The man who bought the votes
A story in the New York Daily News, reports that Christensen
wrote a lots of small checks “to cover the dues of his pals who joined the
Lenox Hill Democratic Club.”
Incidentally, it’s probably the cheapest political putsch in history. He bought control of the club for
$2,600, says the Daily News. A similar report appeared in a chain of Manhattan
neighborhood newspapers called The New York Press.
The new voting club “members” evidently had little or no
interest in strengthening the future of the Democratic Party. In fact, says the
Daily News, among them are “some who neither live on the East Side nor belong
to the Democratic Party.”
By packing the membership rolls and outnumbering the
legitimate and mostly long-term club members, Christensen, newly married for the second time, got himself elected to the presidency of the club.

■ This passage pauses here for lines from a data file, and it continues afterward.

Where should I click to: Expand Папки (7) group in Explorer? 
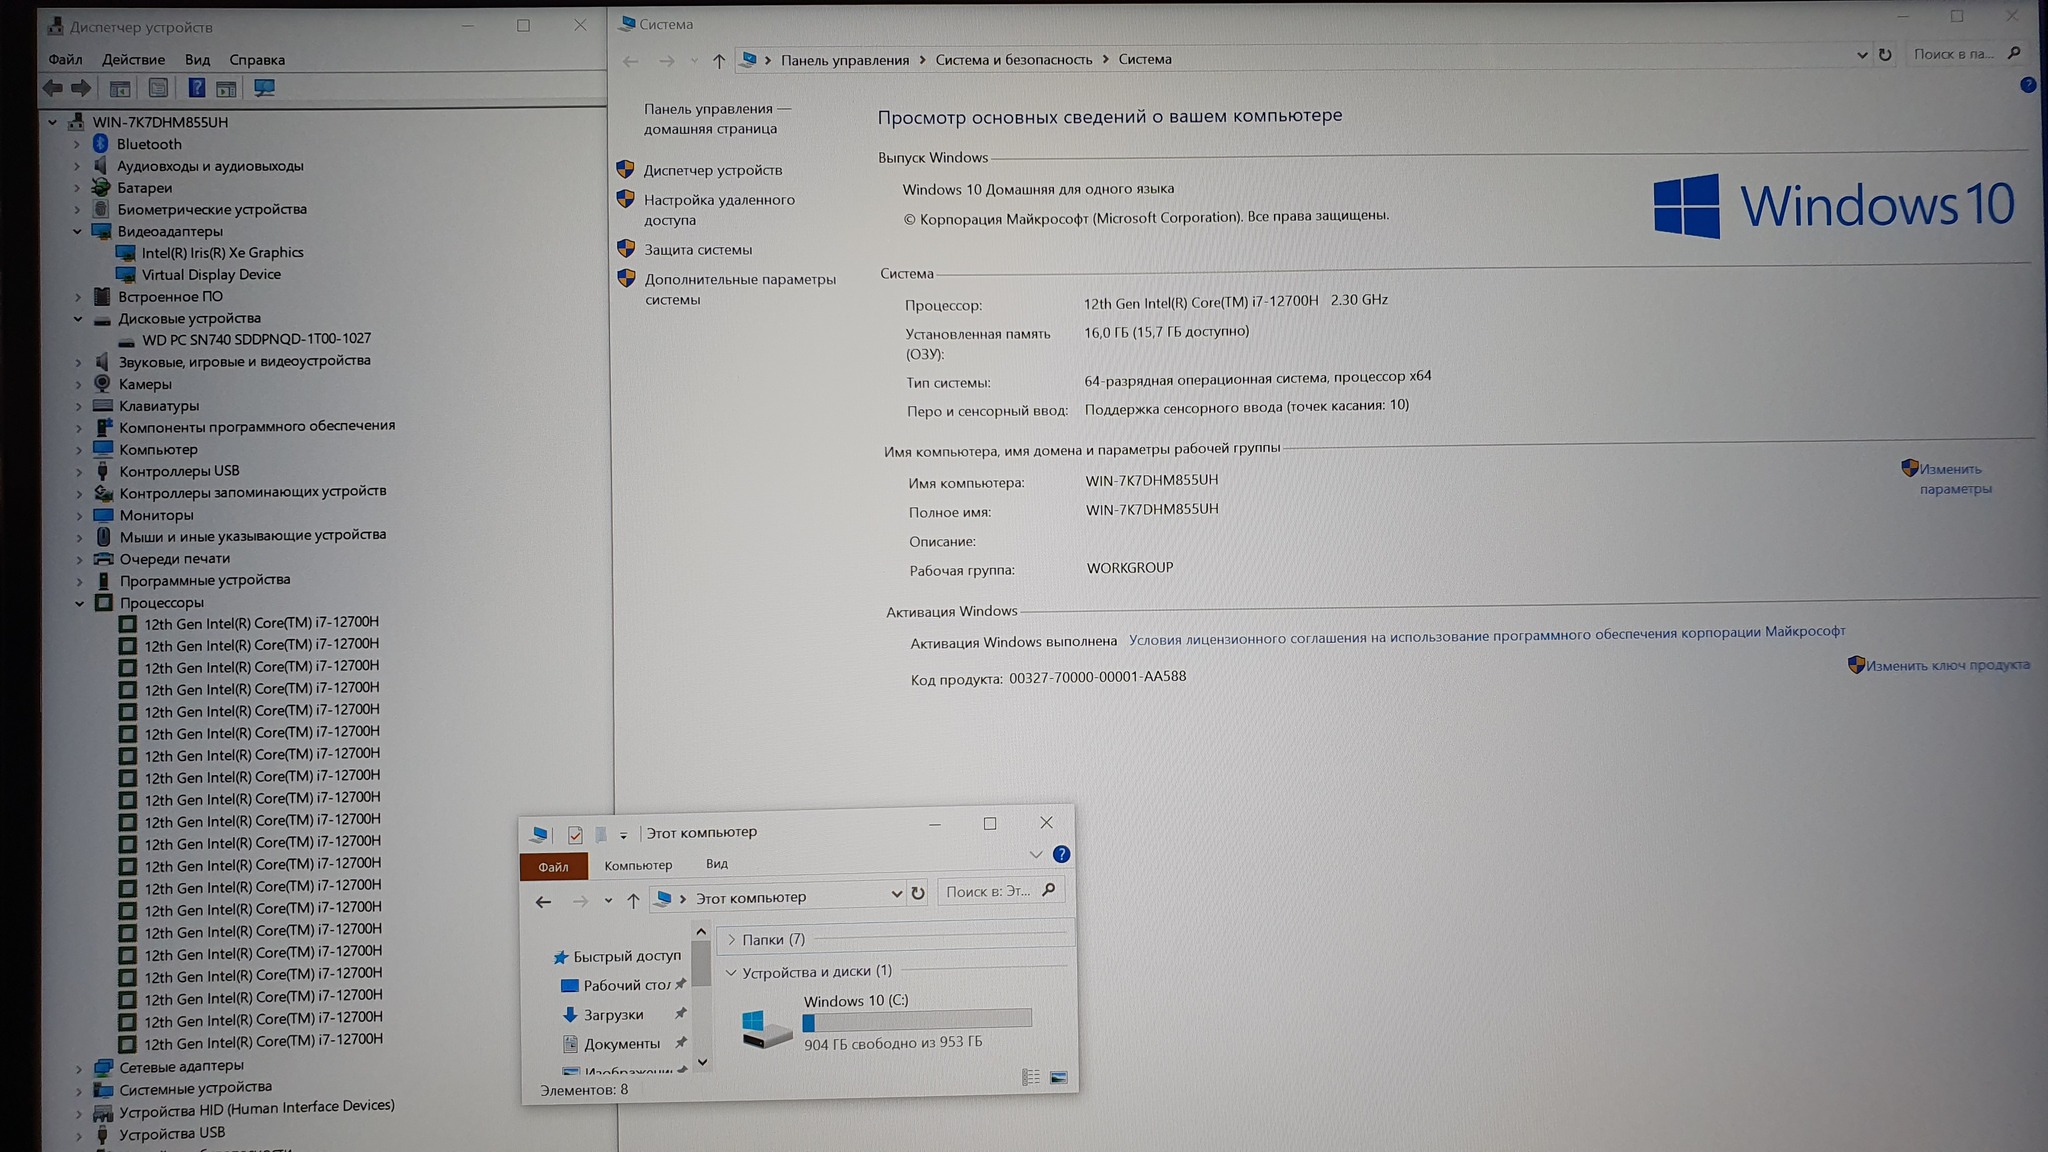[x=732, y=939]
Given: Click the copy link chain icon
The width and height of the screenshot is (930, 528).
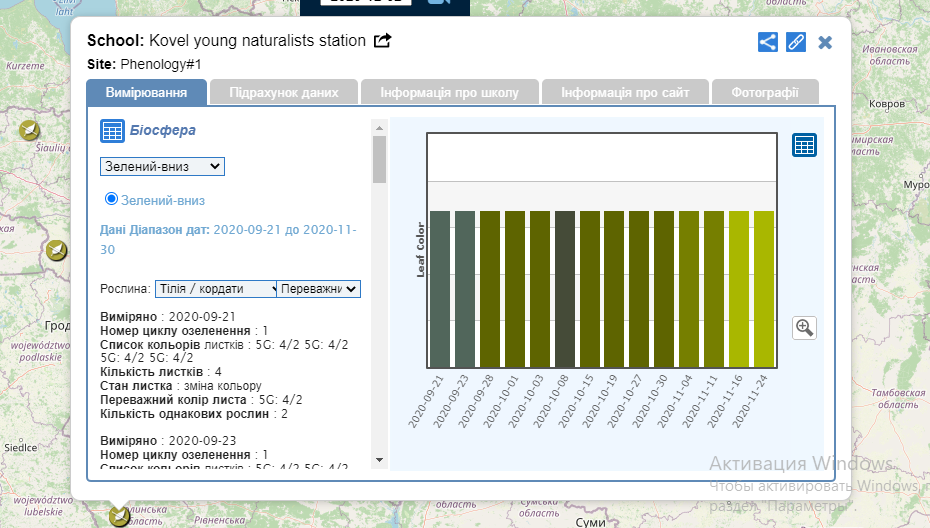Looking at the screenshot, I should pyautogui.click(x=796, y=42).
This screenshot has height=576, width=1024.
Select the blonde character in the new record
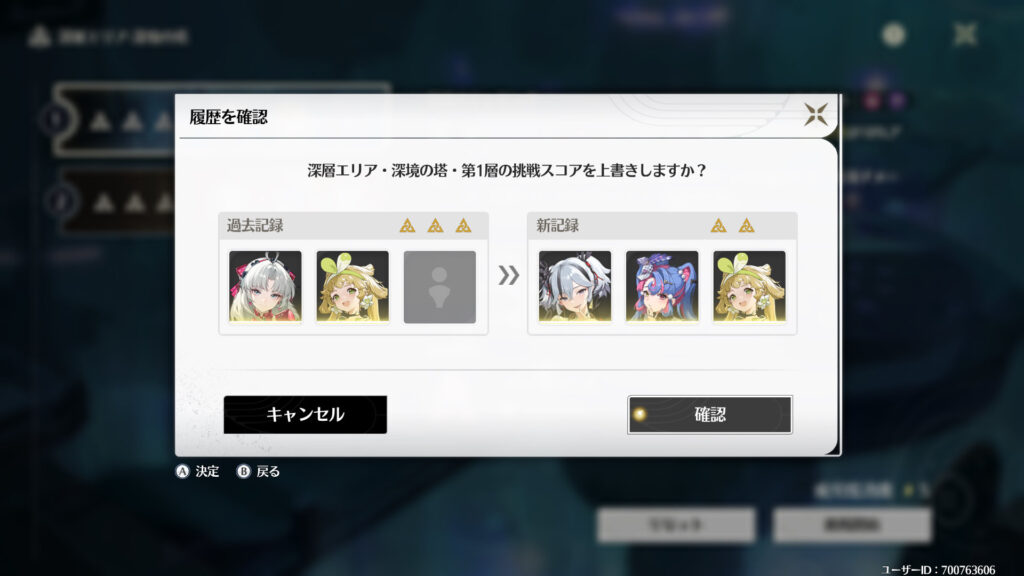(749, 287)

This is important because in New York, the local political
clubs supply the manpower to solicit signatures for nominating petitions of
candidates for office. The Daily News reports “Christensen has aspirations to
run for State Asssembly in the 76th district, and presumably will
use Lenox Hill as a springboard for his campaign.”
Christensen’s former firm
aids corporate raiders
Where does this political barbarian get his bright ideas?
Well, a quick check of his former investment banking firm, Evercore Partners, reveals
that Evercore is no stranger to the corporate raiding business. While it has
worked both sides of the street, advising some raiders and some defenders
against raids, in the last few years it’s worth nothing that it has “advised”
on a number of high profile attacks.
Specifically, Evercore advised International Paper Company
in its hostile takeover of Temple Inland, a large manufacturer of
containerboard. It also advised NASDAQ on a hostile takeover bid for The New York Stock Exchange and Euronext.
One wonders, given his Wall Street associations and his
roundup of paid non-Democrats to overwhelm the vote in a Democratic club,
whether Christensen is even a Democrat himself.
A secret Tea Party operative?
Christensen’s evidently total lack of regard for his fellow
Democrats causes me to wonder. Could Christensen actually be another kind of
character from the not-always-mythical past, a wolf in sheep’s clothing? A Trojan Horse? How do
we know his private agenda isn’t that of an ultra-conservative Republican? Or a
Tea Party stalwart? Of an abortion rights buster, or an NRA gun nut, or a Club
For Growther? We can’t, because even if he ever denies it, who can trust the
word of a smash-and-grab political raider?
However, Christensen evently doesn’t even trust himself to
say where he stands. He’s simply not talking.
3 comments:
We know them by their actions.
And should take action in kind?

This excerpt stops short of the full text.